In particolare l'attribuzione dell'attentato all'ISIS ha riscosso il meditato scetticismo di molti commentatori non ufficiali.
L'attentato nel quartiere sciita di Beirut, avvenuto il giorno prima di quello di Parigi, possiede, oltre che la scontata rivendicazione, soprattutto il marchio inconfondibile dell'ISIS, poiché è evidente il proposito di colpire la base sociale del principale nemico arabo del jihadismo sunnita, cioè Hezbollah.
L'interesse dell'ISIS nell'attuare un attentato in Francia, cioè contro uno dei suoi principali alleati contro Assad, era invece praticamente zero. Persino se si prendesse per buona la ridicola storiella ufficiale secondo cui Hollande non ha mai appoggiato l'ISIS, ma i ribelli "moderati" anti-Assad, rimarrebbe il fatto che l'ISIS non avrebbe alcun tornaconto a mettersi contro uno dei più inflessibili nemici del proprio nemico Assad. Infatti sinora né l'ISIS, nè le altre formazioni jihadiste come Al-Nusra, hanno mai attaccato Israele, poiché per anni è stata proprio l'aviazione israeliana ad impedire il controllo aereo da parte del regime di Assad nel sud della Siria.
Nel solito articolo sbattuto in bella evidenza sul "Corriere della Sera",
Bernard-Henri Lévy, con un effetto di comicità involontaria, arriva ad intimare ai mussulmani francesi di chiarire da che parte stanno. Ma perché questa domanda non la rivolge ad Hollande ed al suo amico Sarkozy, visto che tutti e due hanno appoggiato, armato e addestrato le milizie jihadiste per far fuori Gheddafi e Assad?

[MATERIALE SORGENTE]
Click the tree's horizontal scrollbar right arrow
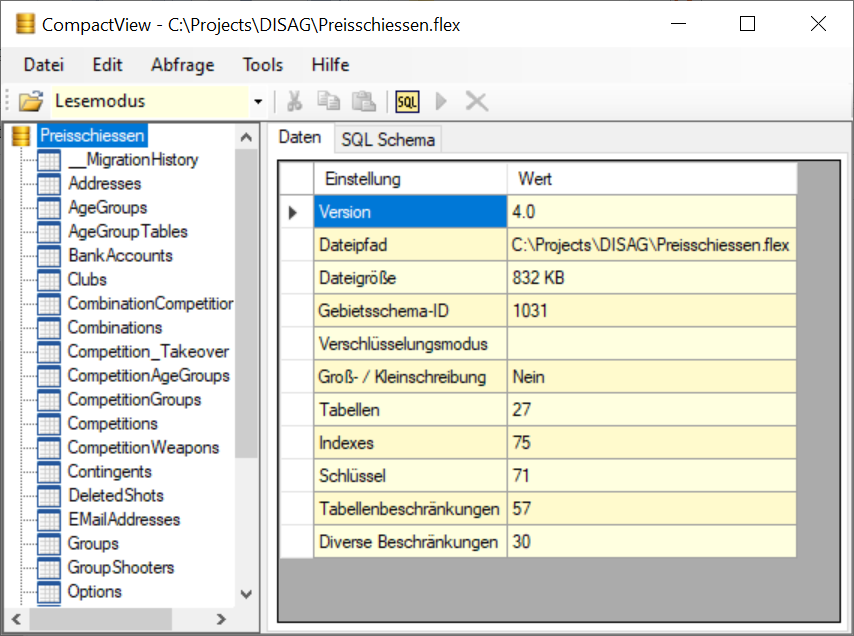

[CONSEGNA 1] Traduci in inglese questa frase del brano fornito: "L'interesse dell'ISIS nell'attuare un attentato in Francia, cioè contro uno dei suoi principali alleati contro Assad, era invece praticamente zero."
[CONSEGNA 2] Riassumi il brano fornito in tre frasi.

[RISPOSTA COMPLETA 1] ISIS's interest in carrying out an attack in France, that is, against one of its main allies against Assad, was instead practically zero.

[RISPOSTA COMPLETA 2] Il brano afferma che l'attribuzione dell'attentato all'ISIS ha suscitato lo scetticismo di molti commentatori non ufficiali, mentre considera l'attentato nel quartiere sciita di Beirut un'azione tipica dell'ISIS contro la base sociale di Hezbollah. Secondo il brano, l'ISIS non avrebbe avuto alcun interesse a colpire la Francia, descritta come uno dei più inflessibili nemici di Assad, così come finora né l'ISIS né Al-Nusra hanno attaccato Israele. Il brano critica infine Bernard-Henri Lévy, che sul "Corriere della Sera" intima ai musulmani francesi di chiarire da che parte stanno, e chiede perché la stessa domanda non venga rivolta a Hollande e Sarkozy, accusati di aver appoggiato, armato e addestrato milizie jihadiste contro Gheddafi e Assad.